GRAND RAPIDS — Kootasca Community Action hosts author and historian Aaron Brown as part of its Big View Community Engagement series at 6 p.m. Wednesday, Nov. 29.
Brown joined Heidi Holtan and Jennifer Barr on the KAXE Morning Show to give a preview of his talk, “Race, Justice, and the Immigrant Story of the Iron Range.” Listen to the full conversation above.
He also wrote about the topic at his blog, minnesotabrown.com. Here's what he wrote.
In almost eight years of research, writing and editing on my current book, I’ve learned a few things. One is that our views of history are shaped by our preexisting knowledge of how it turns out. We become enamored with alternate outcomes or unusual events that seem to have shaped fate. However, the people of the time were slogging through a lot of uncertainty, just like us now.
Another lesson is that it is always tempting to place contemporary views and expectations onto historical people and events. Nowhere is this more evident than in discussions of race, justice and the power structure at the core of American history. There were debates about these things in history, but they were debates built upon understandings of their time, not our time.
The fact is that racism at minimum, and frankly a wide variety of prejudices, were deeply embedded in both American culture and American political institutions. When you read every edition of a daily newspaper between 1913 and 1926, as I have, you cannot avoid this conclusion. The modern question is whether you think this fundamental influence of institutional racism is still here today, whether it’s better, or whether you think somehow that it’s all gone away.
Given the extreme racism of our great-grandparents generation, it’s hard to imagine all of it just evaporating. In my view, various forms of racism remain a malignant presence in our society. Again, it’s hard to avoid the evidence.

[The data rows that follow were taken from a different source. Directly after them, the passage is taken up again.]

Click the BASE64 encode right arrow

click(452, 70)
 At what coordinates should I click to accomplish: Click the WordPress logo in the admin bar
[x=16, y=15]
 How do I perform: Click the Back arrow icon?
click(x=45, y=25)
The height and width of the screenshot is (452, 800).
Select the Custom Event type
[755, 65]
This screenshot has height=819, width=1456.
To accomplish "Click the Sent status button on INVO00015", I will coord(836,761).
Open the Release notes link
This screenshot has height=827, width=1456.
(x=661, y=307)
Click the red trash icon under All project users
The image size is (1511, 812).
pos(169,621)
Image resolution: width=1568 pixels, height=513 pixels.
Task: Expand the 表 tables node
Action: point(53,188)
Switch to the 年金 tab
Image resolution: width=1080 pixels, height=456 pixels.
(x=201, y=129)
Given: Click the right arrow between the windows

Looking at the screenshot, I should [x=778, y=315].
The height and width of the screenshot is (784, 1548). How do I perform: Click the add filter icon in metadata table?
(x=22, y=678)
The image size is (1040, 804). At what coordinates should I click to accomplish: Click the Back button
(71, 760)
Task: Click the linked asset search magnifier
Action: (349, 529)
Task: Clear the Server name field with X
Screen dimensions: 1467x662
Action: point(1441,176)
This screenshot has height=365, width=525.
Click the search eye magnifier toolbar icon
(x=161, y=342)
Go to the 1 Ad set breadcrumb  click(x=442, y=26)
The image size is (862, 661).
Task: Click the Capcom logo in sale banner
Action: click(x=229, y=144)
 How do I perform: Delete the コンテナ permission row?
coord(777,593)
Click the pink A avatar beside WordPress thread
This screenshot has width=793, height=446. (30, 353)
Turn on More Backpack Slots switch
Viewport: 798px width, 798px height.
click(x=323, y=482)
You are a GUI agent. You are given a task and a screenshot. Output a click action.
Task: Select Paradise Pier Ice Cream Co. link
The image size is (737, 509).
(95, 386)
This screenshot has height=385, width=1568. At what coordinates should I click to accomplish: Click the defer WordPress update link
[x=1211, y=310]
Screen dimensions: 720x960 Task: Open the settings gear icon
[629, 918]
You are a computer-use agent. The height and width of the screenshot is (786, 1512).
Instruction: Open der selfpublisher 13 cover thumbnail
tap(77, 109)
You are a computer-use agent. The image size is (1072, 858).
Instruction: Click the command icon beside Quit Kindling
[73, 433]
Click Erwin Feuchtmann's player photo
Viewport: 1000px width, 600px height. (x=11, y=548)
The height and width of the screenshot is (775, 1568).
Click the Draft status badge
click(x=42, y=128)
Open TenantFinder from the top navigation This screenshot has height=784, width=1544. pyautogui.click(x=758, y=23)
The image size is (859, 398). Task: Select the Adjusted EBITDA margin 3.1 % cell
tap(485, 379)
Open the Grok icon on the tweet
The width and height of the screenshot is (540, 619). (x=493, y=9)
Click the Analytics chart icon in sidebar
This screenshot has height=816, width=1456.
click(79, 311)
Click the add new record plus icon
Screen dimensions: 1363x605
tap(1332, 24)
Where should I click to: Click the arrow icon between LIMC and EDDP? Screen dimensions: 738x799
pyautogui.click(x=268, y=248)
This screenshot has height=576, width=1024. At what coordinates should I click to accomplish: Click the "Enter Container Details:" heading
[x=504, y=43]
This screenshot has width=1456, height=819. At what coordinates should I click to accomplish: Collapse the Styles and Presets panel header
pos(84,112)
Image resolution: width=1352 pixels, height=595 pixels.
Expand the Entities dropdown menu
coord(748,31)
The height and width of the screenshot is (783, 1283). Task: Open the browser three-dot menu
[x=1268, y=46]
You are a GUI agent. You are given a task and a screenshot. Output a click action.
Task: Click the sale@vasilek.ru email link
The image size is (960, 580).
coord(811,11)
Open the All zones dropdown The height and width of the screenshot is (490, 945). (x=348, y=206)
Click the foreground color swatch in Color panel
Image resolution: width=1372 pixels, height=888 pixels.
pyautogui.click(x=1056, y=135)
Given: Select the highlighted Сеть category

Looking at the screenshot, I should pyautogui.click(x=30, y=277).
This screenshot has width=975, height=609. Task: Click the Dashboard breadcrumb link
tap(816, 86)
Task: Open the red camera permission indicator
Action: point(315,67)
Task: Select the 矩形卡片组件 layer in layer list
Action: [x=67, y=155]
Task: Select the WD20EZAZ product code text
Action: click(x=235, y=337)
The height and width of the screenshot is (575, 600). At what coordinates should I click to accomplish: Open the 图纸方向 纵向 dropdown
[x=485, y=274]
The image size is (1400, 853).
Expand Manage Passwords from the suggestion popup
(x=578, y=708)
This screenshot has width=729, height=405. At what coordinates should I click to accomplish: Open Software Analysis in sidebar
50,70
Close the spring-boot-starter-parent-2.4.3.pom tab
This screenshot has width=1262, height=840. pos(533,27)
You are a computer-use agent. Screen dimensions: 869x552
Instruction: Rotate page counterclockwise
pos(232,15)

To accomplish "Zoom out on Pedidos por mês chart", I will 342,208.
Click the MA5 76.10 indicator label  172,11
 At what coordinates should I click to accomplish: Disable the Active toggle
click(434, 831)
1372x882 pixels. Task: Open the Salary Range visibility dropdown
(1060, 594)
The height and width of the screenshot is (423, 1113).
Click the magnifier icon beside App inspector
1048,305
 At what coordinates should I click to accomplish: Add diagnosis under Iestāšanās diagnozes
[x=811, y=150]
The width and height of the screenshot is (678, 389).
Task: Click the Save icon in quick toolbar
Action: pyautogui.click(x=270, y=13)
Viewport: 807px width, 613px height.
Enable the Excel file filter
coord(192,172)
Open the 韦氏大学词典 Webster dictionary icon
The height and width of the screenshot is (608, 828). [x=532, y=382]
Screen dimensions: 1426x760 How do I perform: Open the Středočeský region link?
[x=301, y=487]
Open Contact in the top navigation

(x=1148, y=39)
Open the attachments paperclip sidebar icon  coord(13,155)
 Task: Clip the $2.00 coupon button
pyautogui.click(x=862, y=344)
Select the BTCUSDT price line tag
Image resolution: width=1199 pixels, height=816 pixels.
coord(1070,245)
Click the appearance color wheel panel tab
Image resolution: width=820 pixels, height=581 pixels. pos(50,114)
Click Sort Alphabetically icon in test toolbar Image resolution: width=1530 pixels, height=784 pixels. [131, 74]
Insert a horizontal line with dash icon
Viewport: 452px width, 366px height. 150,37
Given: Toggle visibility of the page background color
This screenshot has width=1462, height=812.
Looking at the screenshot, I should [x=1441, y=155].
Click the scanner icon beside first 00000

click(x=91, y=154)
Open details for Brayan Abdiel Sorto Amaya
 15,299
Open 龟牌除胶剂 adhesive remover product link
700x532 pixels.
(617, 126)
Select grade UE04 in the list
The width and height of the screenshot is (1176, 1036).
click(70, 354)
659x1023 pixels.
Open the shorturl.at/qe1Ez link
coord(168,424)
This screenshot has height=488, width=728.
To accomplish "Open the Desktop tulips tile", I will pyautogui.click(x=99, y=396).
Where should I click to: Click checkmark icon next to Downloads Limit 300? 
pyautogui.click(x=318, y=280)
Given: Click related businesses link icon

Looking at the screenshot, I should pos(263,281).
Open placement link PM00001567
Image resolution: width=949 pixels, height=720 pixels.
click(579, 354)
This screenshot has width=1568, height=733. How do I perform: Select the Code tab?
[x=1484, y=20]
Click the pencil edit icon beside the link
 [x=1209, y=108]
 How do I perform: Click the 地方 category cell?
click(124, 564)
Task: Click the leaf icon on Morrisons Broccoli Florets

So where do we place early 20th century immigrants in this historical understanding? They had nothing to do with slavery, for instance. That was another fascinating discovery in my research. Iron Range immigrant workers from Italy, Croatia, Finland and Norway arrived to American in the early 1900s largely disengaged with discussions of race. They had prejudices, even some sectarian, religious or political hatred, but the notion of “black” and “white” was literally a foreign concept to them. Black people were a curiosity to them, but so were the rich white Americans with their fancy clothing and strange habits.
Given the extreme racism of our great-grandparents generation, it’s hard to imagine all of it just evaporating. In my view, various forms of racism remain a malignant presence in our society. Again, it’s hard to avoid the evidence.
Even though these immigrants weren’t concerned with race at first, they nevertheless immediately faced evaluations determining whether they themselves were “black” or “white.” This did affect them, enough that their views on race suddenly became meshed with their strong desire to achieve the status and prosperity of the big shots — the foremen, merchants, doctors and policemen — who now controlled their lives.
Like the mid 19th century Irish immigrants of New York, Iron Range immigrants also feared the economic effects of free Blacks on their jobs. Mining companies openly threatened importing “negro” labor and did so to secure compliance from their workers. All were subject to the same sorts of race propaganda that had become so common elsewhere in America..
When we talk about race and racism in America today, we’re really talking about political and cultural power.